We come to Part 3 of our Soul Care with Spuregon series on the preacher's 181st sermon, "Particular Redemption." The first two parts can be read HERE and HERE.

In this post, we offer little commenatry, but allow, if you will, a snippet of Spurgeon's words to speak for themselves. In your reading of them, consider that if you suffer today, Christ suffered with you and for you.

If sin is your thorn today, see how Christ paid your debt by suffering your just penalty on your behalf. In all, there is hope in Christ alone, by grace alone, through faith alone.

"And now the tragedy cometh to its height. His back is bared; He is tied to the low Roman column; the bloody scourge ploughs furrows on His back (Psa 129:3), and with one stream of blood His back is red—a crimson robe that proclaims Him emperor of misery ... 

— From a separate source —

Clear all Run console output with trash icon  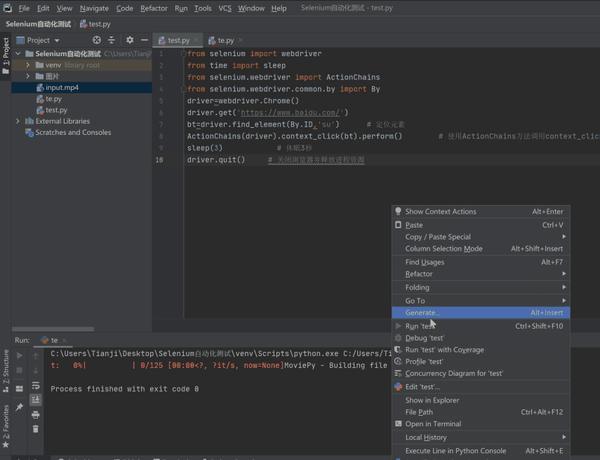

O sun, no wonder thou didst shut thine eye and look no longer upon a deed so cruel (Mat 27:45; Mark 15:33)! ...

What our Savior suffered in His body was nothing compared to what He endured in His soul ...

Suppose the eternal torment of a man who has passed into hell could all be brought into one hour, and then suppose it could be multiplied by the number of the saved, which is a number past all human enumeration ...

Can you now think what a vast aggregate of misery there would have been in the sufferings of all God’s people, if they had been punished through all eternity? And recollect that Christ had to suffer an equivalent for all the hells of all His redeemed (2Co 5:21) ...

I can never express that thought better than by using those oft-repeated words: it seemed as if hell was put into His cup, He seized it, and, 'At one tremendous draught of love, He drank damnation dry.'” CHS

Friend, whatever is the struggle this day, preach this gospel to your heart: His grace is sufficient for me.